Charges are no longer being pursued against two journalists who were arrested last month while reporting on the RCMP’s enforcement of an injunction at a pipeline construction site in northern British Columbia.
Documents filed with B.C. Supreme Court this week show the company building the Coastal GasLink pipeline filed notices to discontinue the proceedings against photojournalist Amber Bracken and documentary filmmaker Michael Toledano.
The pair had been charged with civil contempt of court and were conditionally released by a judge three days after they were arrested along with members of the Gidimt’en clan, who oppose the construction of the natural gas pipeline in Wet’suwet’en territory.
Bracken and Toledano are no longer required to appear in court in February or to comply with the terms of the injunction first granted in December 2019, specifically they will be allowed within any exclusion zones set up by RCMP during possible future operations.
Media lawyer David Sutherland, who represented Bracken, said it is important that journalists are allowed to do their jobs unencumbered.
“The RCMP knew she was a journalist before the arrest, but they were told again as it was taking place,” Sutherland told Black Press Media. “There is no risk that non-journalists masquerade as journalists. RCMP have a pattern of interfering with journalists seeking to cover paramilitary operations. Amber Bracken calls them “the greens” and worries that, without coverage, Canadians and courts won’t know what is done in their names.”
The company still questions the nature of Bracken’s and Toledano’s presence with protesters at the site of the arrests.
“While Coastal GasLink has ongoing concerns with respect to the fairness and approach of these individuals, we do not believe, in this situation, further civil court actions are merited,” said a statement from TC Energy, who owns and operates Coastal GasLink.
The RCMP did not comment on CGL’s decision, but at the time of the two journalists’ arrests, Chief Supt. Warren Brown, commander of E Division (B.C.) told CBC News police would never arrest anybody for being a journalist.

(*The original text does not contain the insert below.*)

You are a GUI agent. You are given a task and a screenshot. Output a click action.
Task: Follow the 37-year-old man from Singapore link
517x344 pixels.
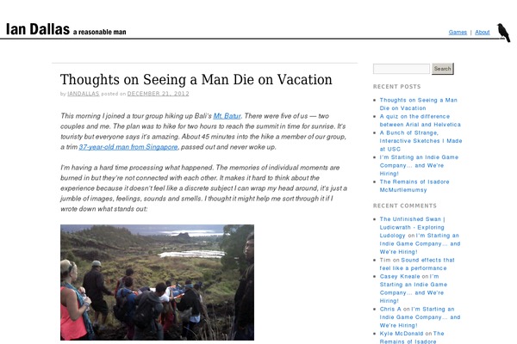pyautogui.click(x=128, y=147)
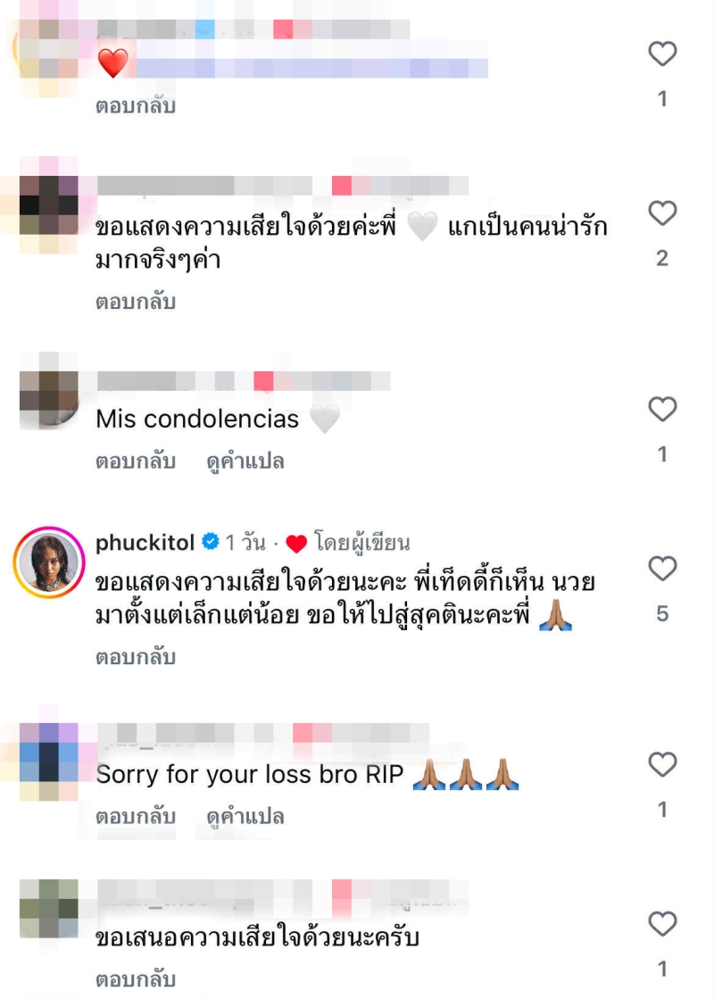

“If they’re engaged in good faith and in newsgathering activity, they’re not going to be arrested,” he told Carolina de Ryk, host of CBC’s Daybreak North. “But … if they are going to actively participate, assist and advocate for protesters, they’re going to be arrested. If they’re aiding and abetting, obstructing, interfering with those seeking to enforce the law, they’re going to be arrested.”
Opposition among Wet’suwet’en hereditary chiefs to the 670-kilometre pipeline sparked rallies and rail blockades across Canada last year, while the elected councils of the Wet’suwet’en bands have agreed to the project.
In a Supreme Court decision earlier this month CN Rail won the right to privately pursue criminal charges against three individuals who participated in a blockade of CN tracks in Hazelton in February 2020.
CN went to court when prosecutors declined to pursue charges against the protesters saying it was “not in the public interest.”
The pipeline would transport natural gas from Dawson Creek in northeastern B.C. to a processing facility in Kitimat.
It is more than halfway finished with almost all of the route cleared and 200 kilometres of pipeline installed, Coastal GasLink has said.